Exercise –
Once you find the line below that has "Task: Open the Imperialism assignment link", output it and every line after it exactly, stopping after the line that has "Given: Click the red Comenzi Anulate tile", with no pictures.

Saved entries –
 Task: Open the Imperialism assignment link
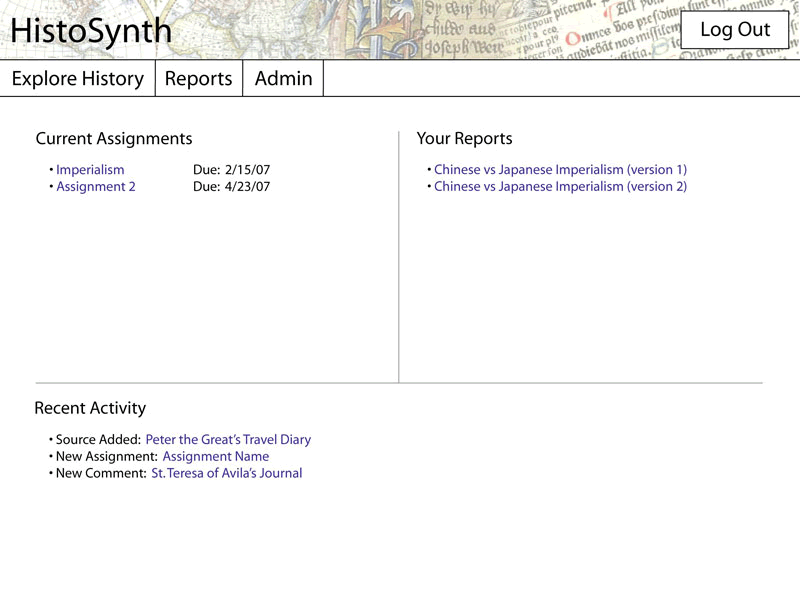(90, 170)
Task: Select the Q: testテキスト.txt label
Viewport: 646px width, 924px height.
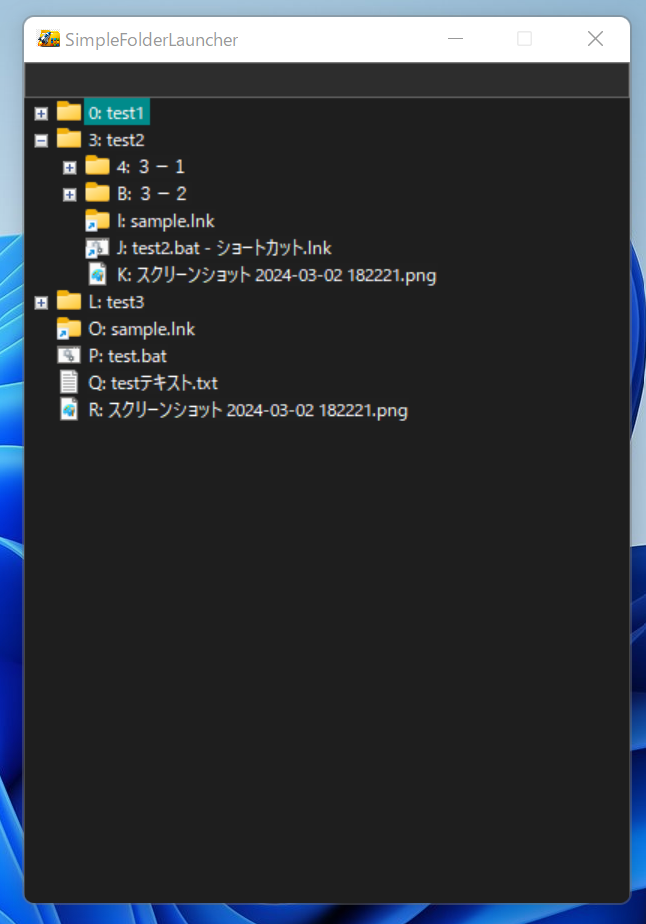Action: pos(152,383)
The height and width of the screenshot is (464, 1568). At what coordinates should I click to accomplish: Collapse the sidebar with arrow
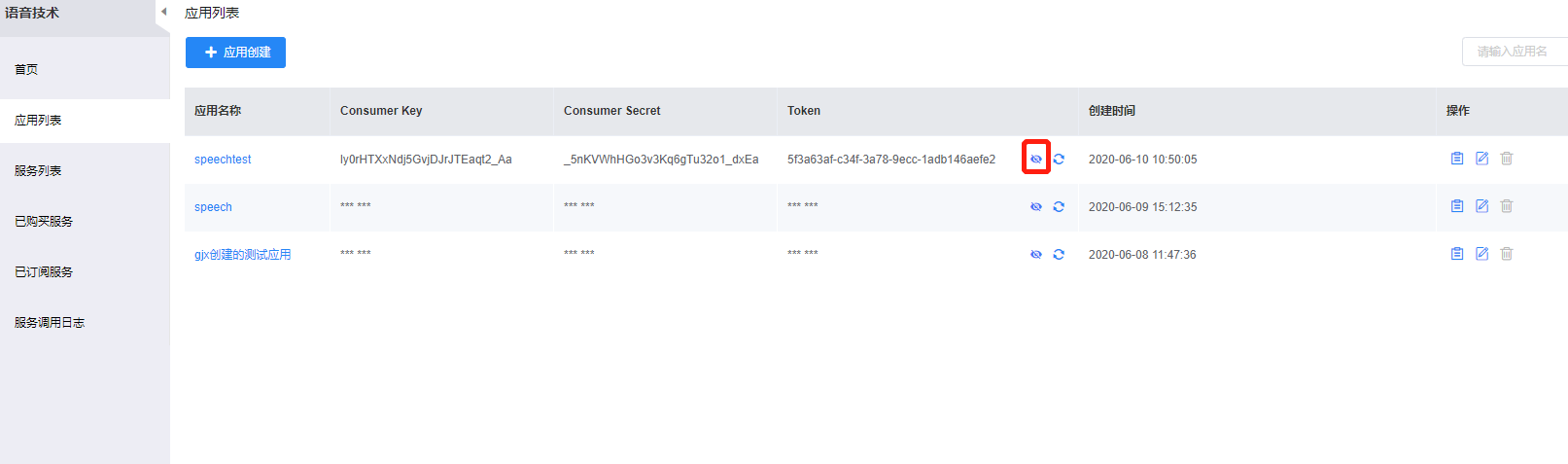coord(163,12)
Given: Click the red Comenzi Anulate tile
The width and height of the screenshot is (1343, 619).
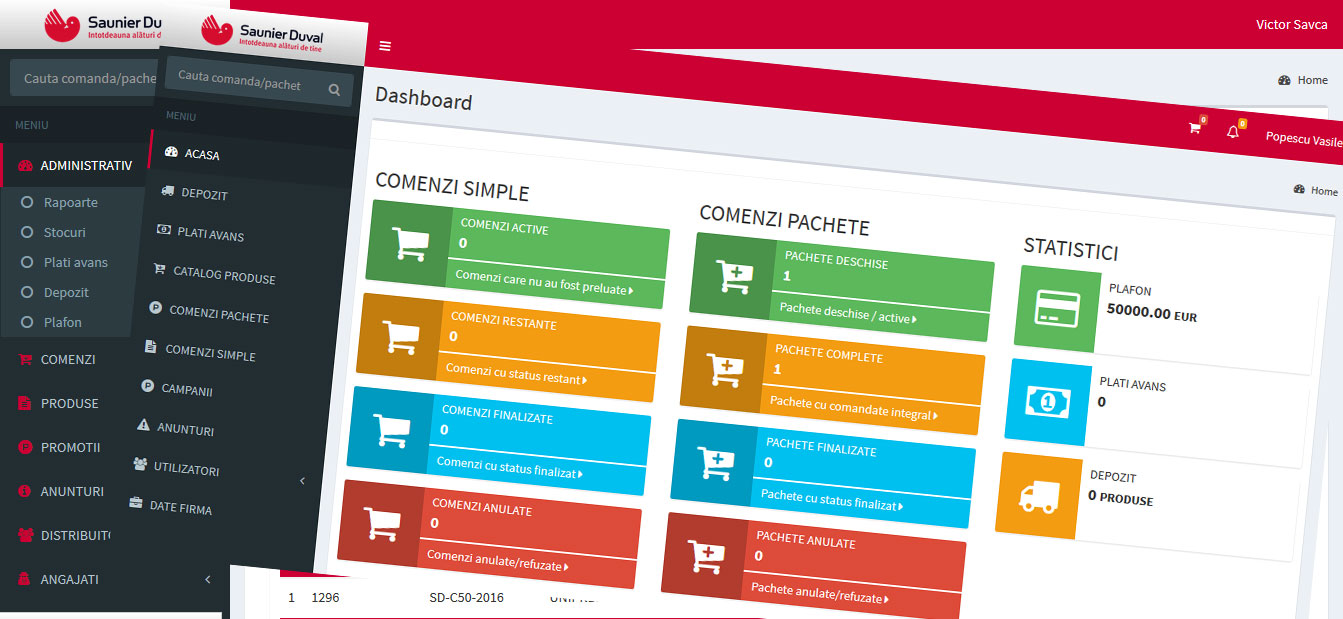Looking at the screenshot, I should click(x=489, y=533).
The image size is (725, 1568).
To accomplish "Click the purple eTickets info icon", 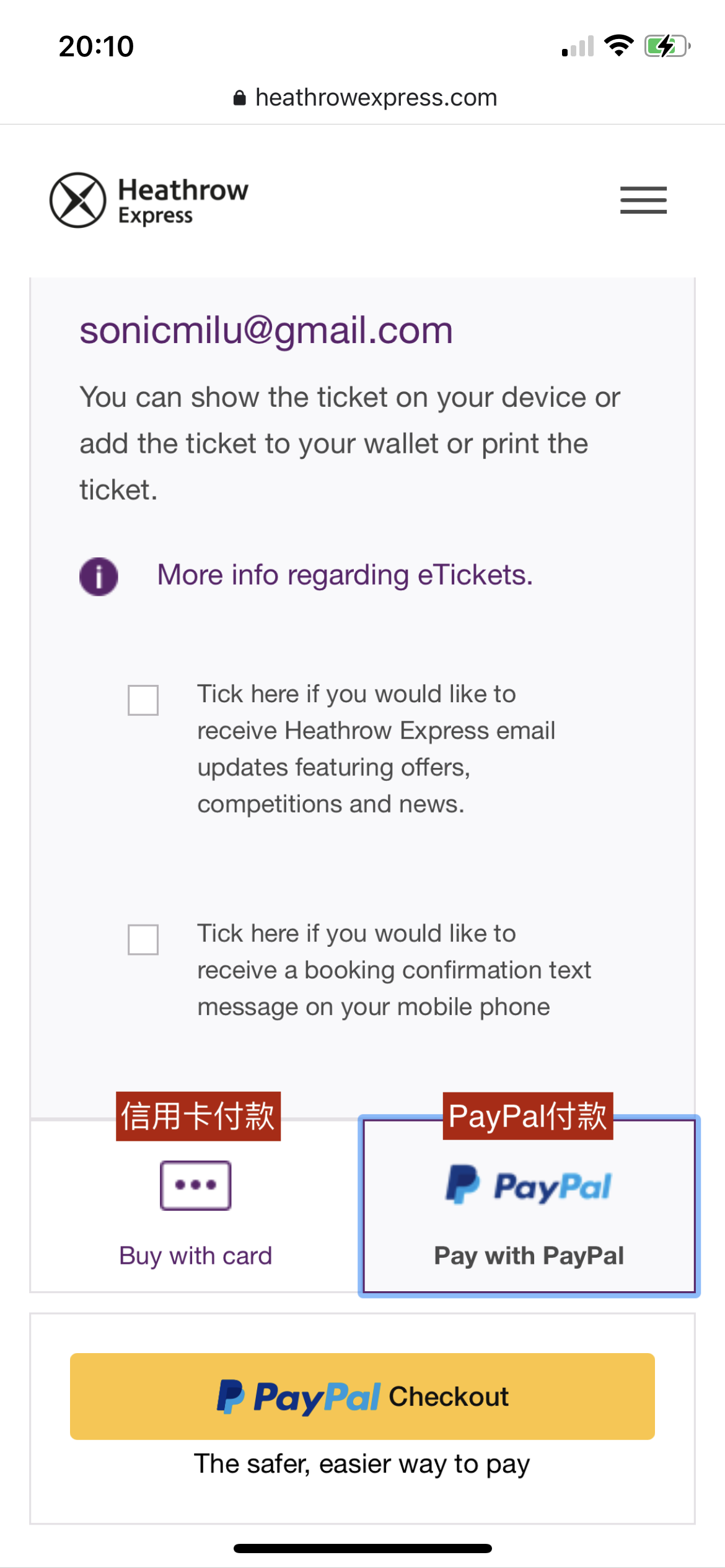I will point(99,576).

...

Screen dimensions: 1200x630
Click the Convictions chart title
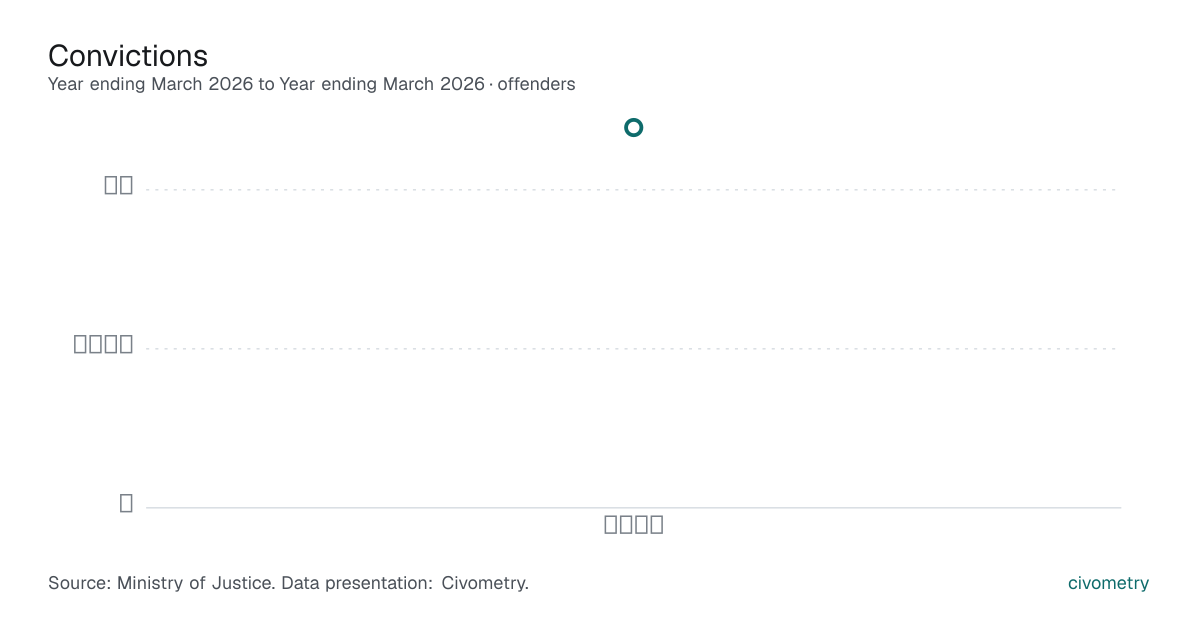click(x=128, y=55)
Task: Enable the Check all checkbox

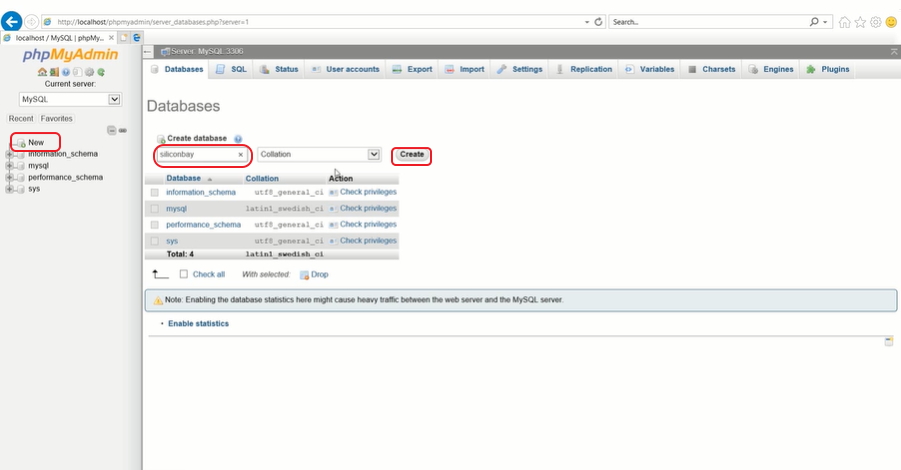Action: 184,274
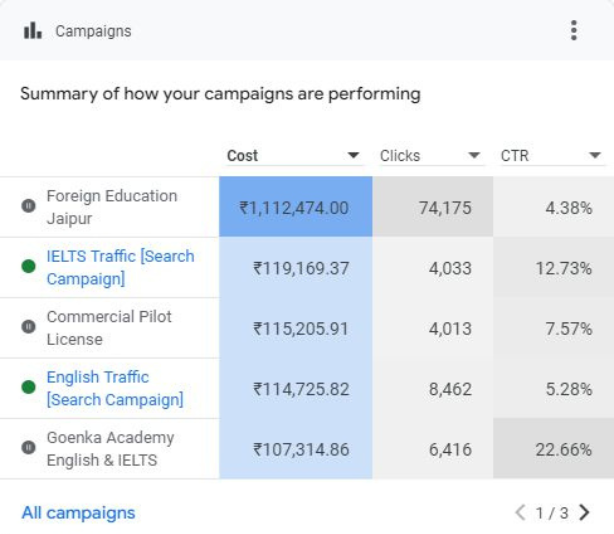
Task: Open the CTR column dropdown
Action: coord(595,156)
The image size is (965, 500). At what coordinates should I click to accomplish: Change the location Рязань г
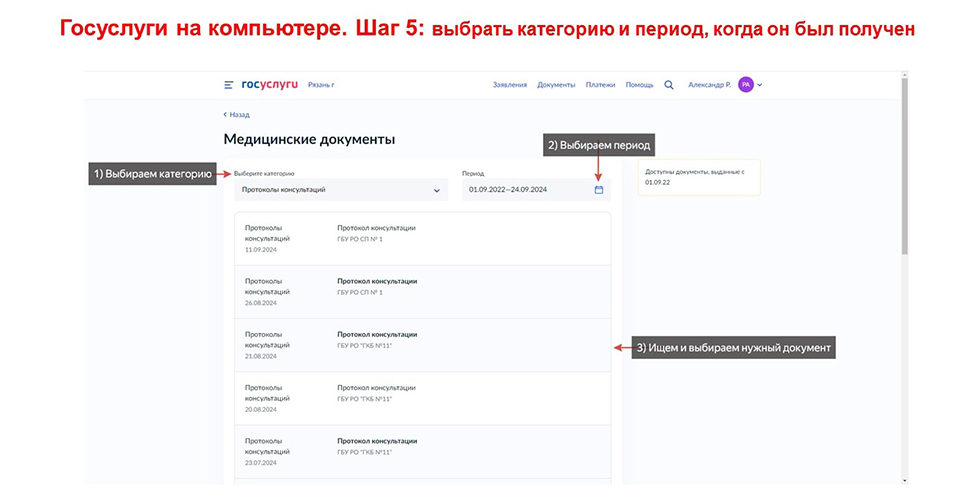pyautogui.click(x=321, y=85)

Task answer –
 Task: Open the Imperialism assignment link
(90, 170)
Task: Select the Q: testテキスト.txt label
Viewport: 646px width, 924px height.
Action: pos(152,383)
The height and width of the screenshot is (464, 1568). At what coordinates should I click to accomplish: Collapse the sidebar with arrow
coord(163,12)
Given: Click the red Comenzi Anulate tile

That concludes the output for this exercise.